Identify different periods of variance in a time series I have a time series $x_t$ which may go through different phases of volatility.  One example might be some stock that has high variance from 9 AM to 11 AM, low variance from 11 AM to 2 PM, and then high variance again afterwards.  Is there a way to identify these different periods of variance?
I am thinking of taking a sliding window of length $L$, computing the variance in that window and running change point detection on that, but I think this requires me to know the distribution of the estimated variance.  Another idea I had was to take the variance of the windows and try to fit a Markov chain to it, but I don't know beforehand how many states there should be.   
Sorry, the motivating example is not just in finance.  I would like to have a way to model "risk" in a time series, which might be risk associated with a financial asset.  Another example is in wind energy production - energy produced from wind turbines is highly volatile and unpredictable, but it would be nice to have a learning algorithm that could identify what days of the month is variance of wind energy production high and when is it low
 A: There is a lot of literature for testing the change in mean. If it is known that mean does not change, and you need to test the variance, you can convert the problem of testing for change in variance to the one of testing for change in mean with simple transformation. 
Suppose your initial data is $X_i$, then define $Y_i=(X_i-\mu)^2$, where $\mu$ is the mean. Then the change in mean of $Y_i$, $EY_i=E(X_i-\mu)^2=Var(X_i)$ will be a change of variance in $X_i$.
A: The changepoint package in R has a cpt.var function that can calculate changes in variance.  There are two tests in that function one for data that can be assumed to be Normal distributed (default option dist="Normal") and one for nonparametric testing (option dist="CSS"). The CSS approach is Cumulative Sum of Squares and is detailed in Inclan & Tiao (1994) paper - further details in ?cpt.var.
Whilst you could square your data (as mpiktas points out in an answer) this can actually inhibit detection of changepoints where the change is small.  Think of it, if you square a value that is greater than 1 it gets bigger but if it is smaller than 1 it gets smaller.
A: Variance change in a time series is discussed in http://www.unc.edu/~jbhill/tsay.pdf . This feature has been added to software available from http:..www.autobox.com.

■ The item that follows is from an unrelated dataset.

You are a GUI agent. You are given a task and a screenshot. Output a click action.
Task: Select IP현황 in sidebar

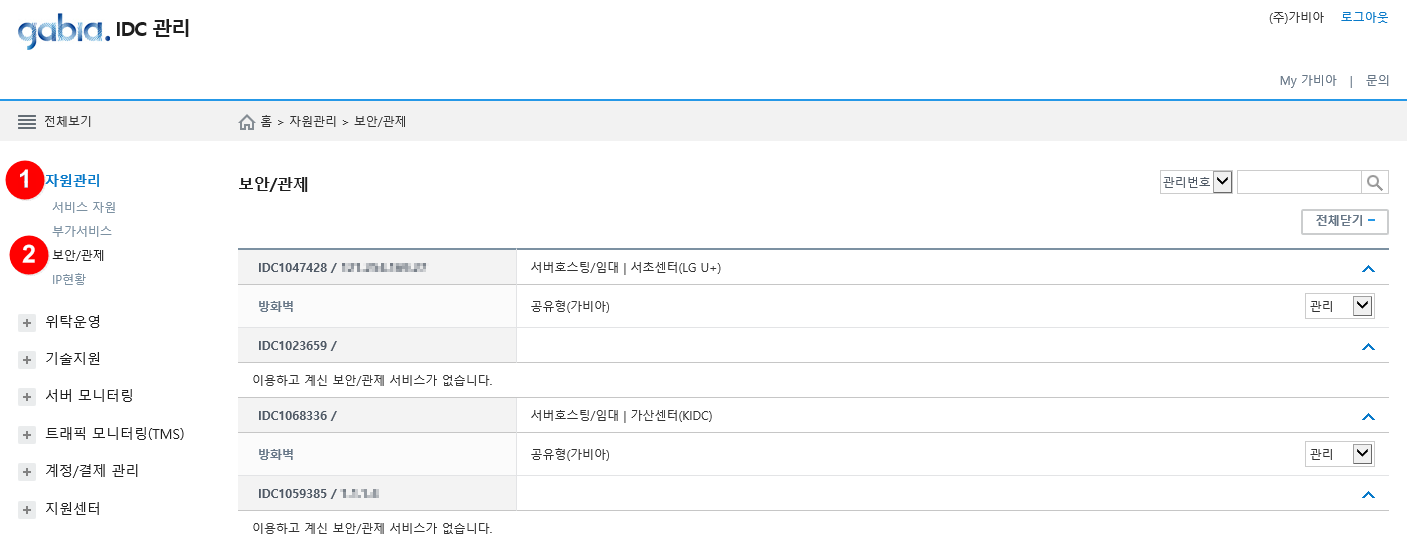click(69, 279)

I am involved in the development/incorporation of this very important feature which has neen apparently ignored by SAS,SPSS and others.

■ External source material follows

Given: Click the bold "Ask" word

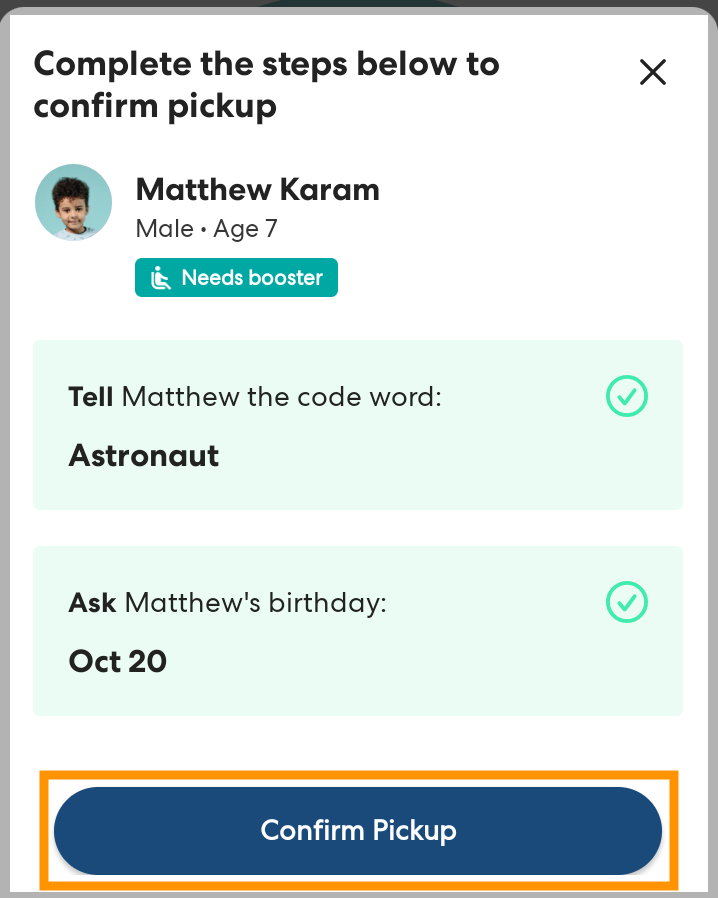Looking at the screenshot, I should (x=92, y=602).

A: You can do this using the mcp package, provided you know the number of segments in advance:
model = list(
    price ~ 1 + sigma(1),  # Intercept and variance
    ~ 0 + sigma(1),  # Change in variance, but not in mean
    ~ 0 + sigma(1)  # same
)

library(mcp)
fit = mcp(model, df, par_x = "time")

You can infer the time at which these changes take place on top of slopes etc. as well. See more in the mcp article on modeling variance.